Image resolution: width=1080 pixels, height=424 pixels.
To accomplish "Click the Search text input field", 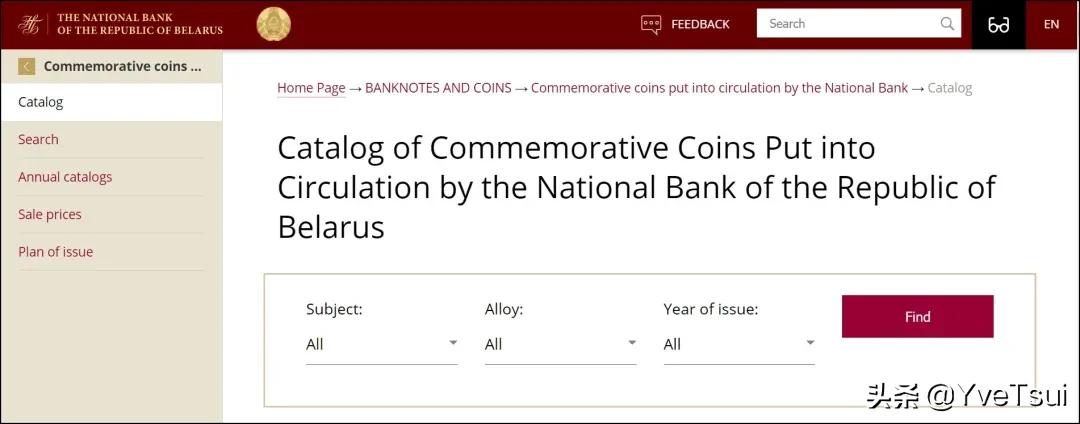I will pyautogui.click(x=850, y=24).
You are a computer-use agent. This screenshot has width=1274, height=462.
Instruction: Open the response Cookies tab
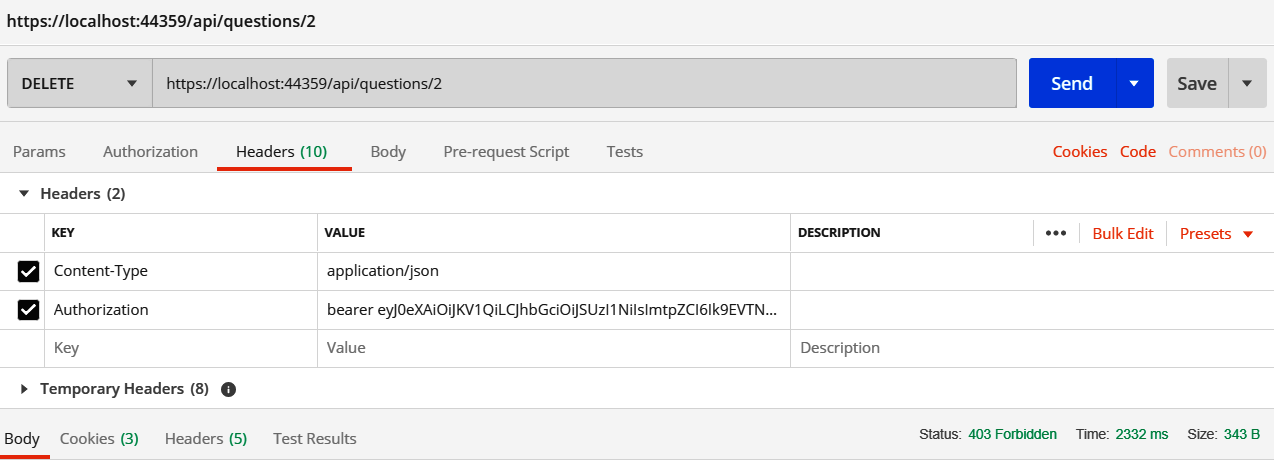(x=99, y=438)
==
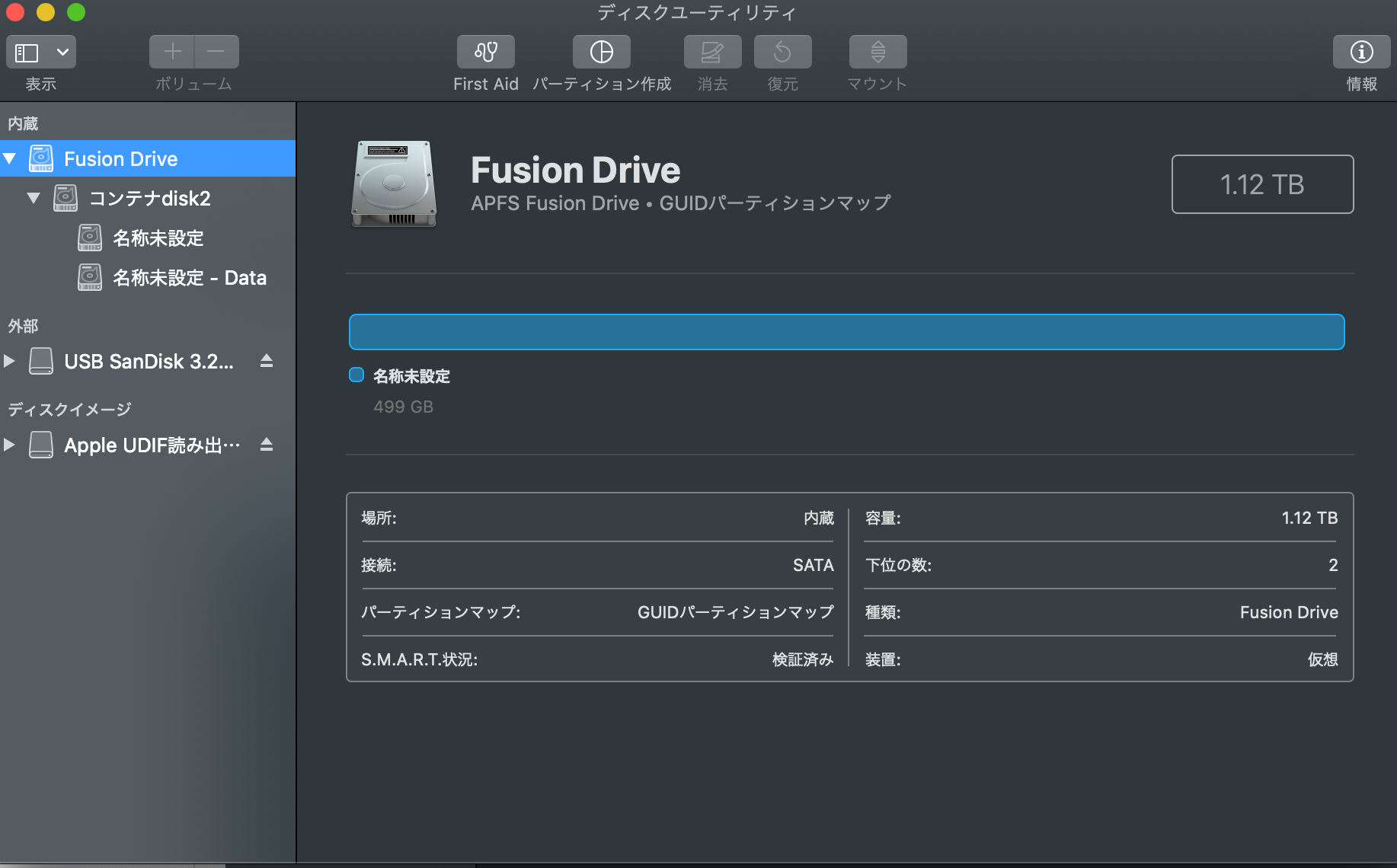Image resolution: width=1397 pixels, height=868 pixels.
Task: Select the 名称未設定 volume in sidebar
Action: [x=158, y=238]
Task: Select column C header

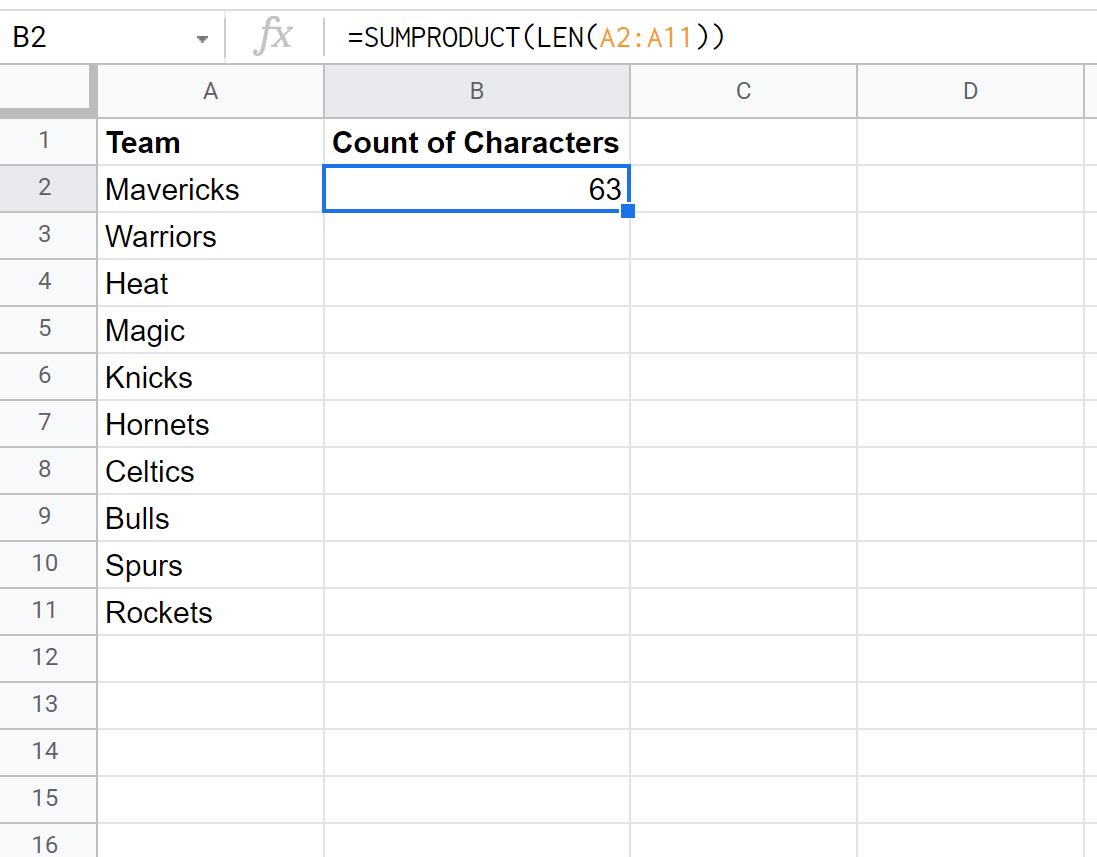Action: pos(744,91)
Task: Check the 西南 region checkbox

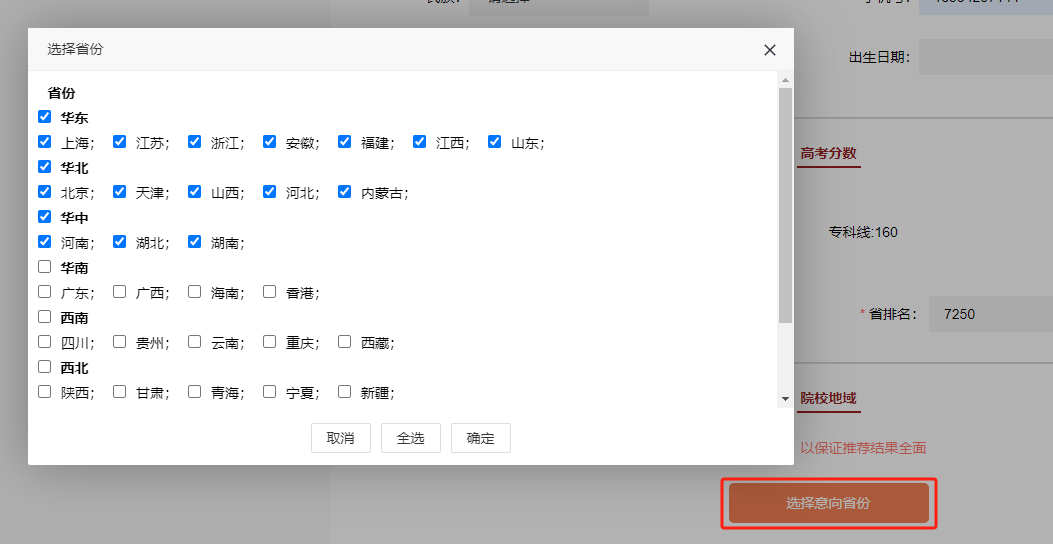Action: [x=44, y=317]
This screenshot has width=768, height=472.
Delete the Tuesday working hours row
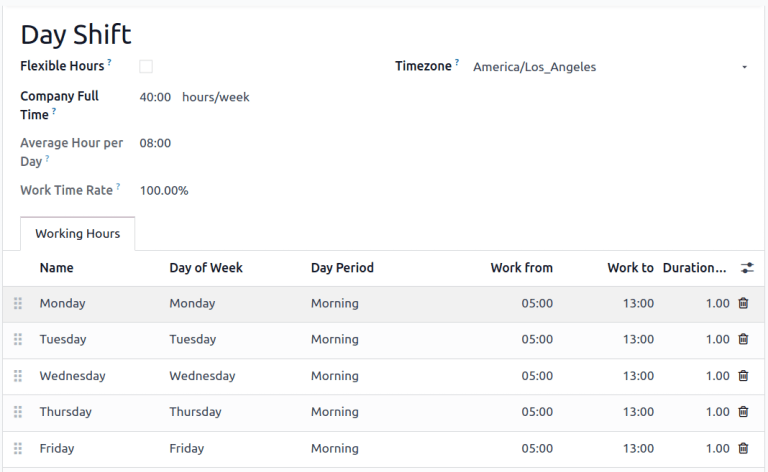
==
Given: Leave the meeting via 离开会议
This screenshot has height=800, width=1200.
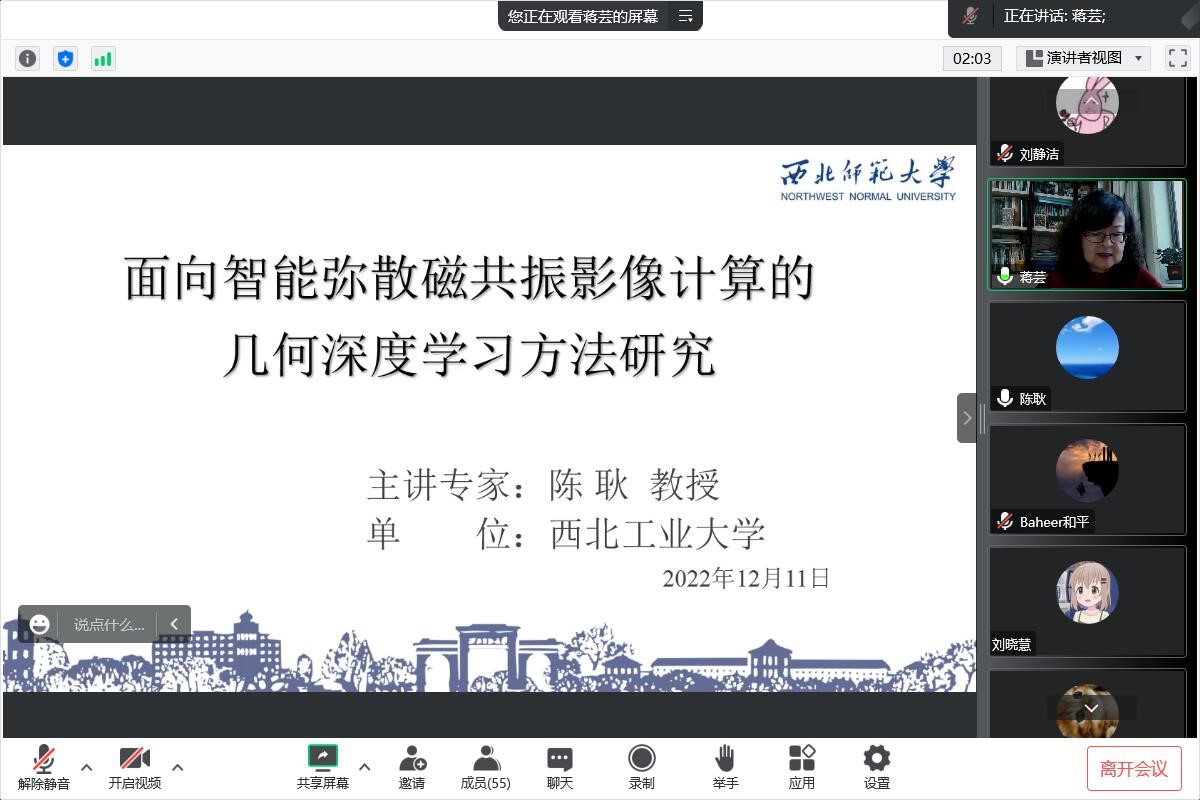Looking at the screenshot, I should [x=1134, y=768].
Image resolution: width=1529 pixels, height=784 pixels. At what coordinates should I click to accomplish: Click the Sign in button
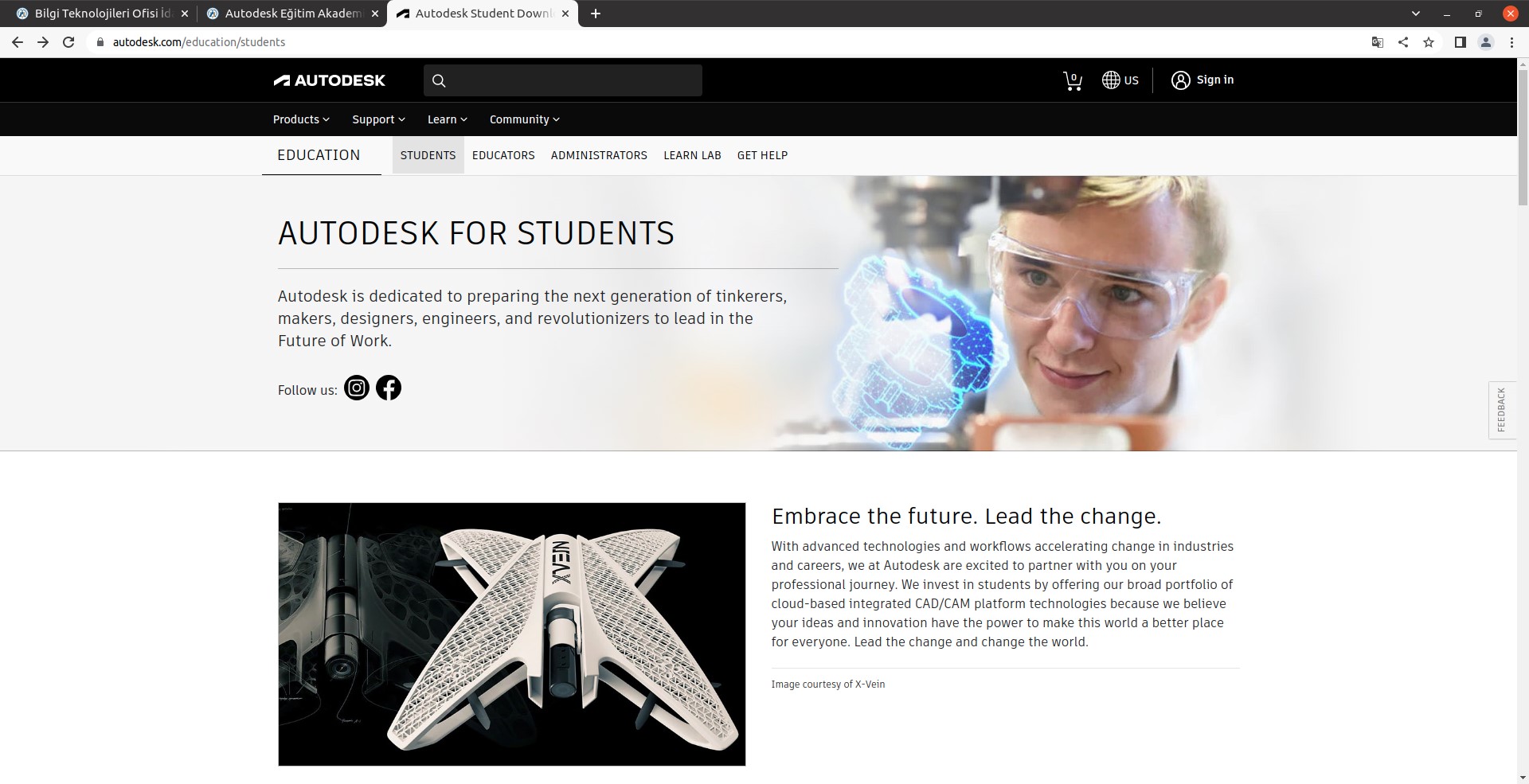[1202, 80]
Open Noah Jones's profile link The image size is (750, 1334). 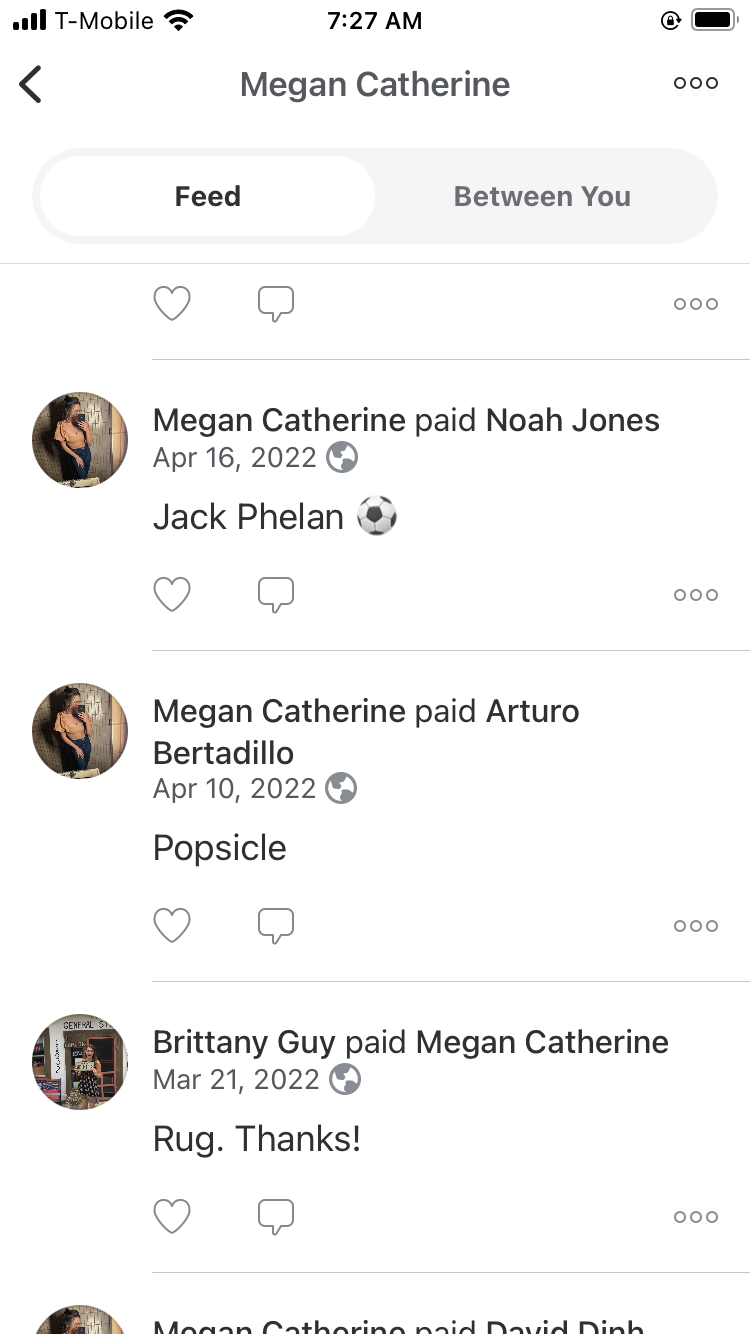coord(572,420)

WORK TO BE COMPLETED | Among the entries above, copy exactly the stretch from the line holding "Task: Check the 西南 region checkbox" through the line holding "Delete the Tuesday working hours row", leaving out any pictures.

FINAL ANSWER |
Task: Check the 西南 region checkbox

Action: [x=44, y=317]
This screenshot has width=768, height=472.
Delete the Tuesday working hours row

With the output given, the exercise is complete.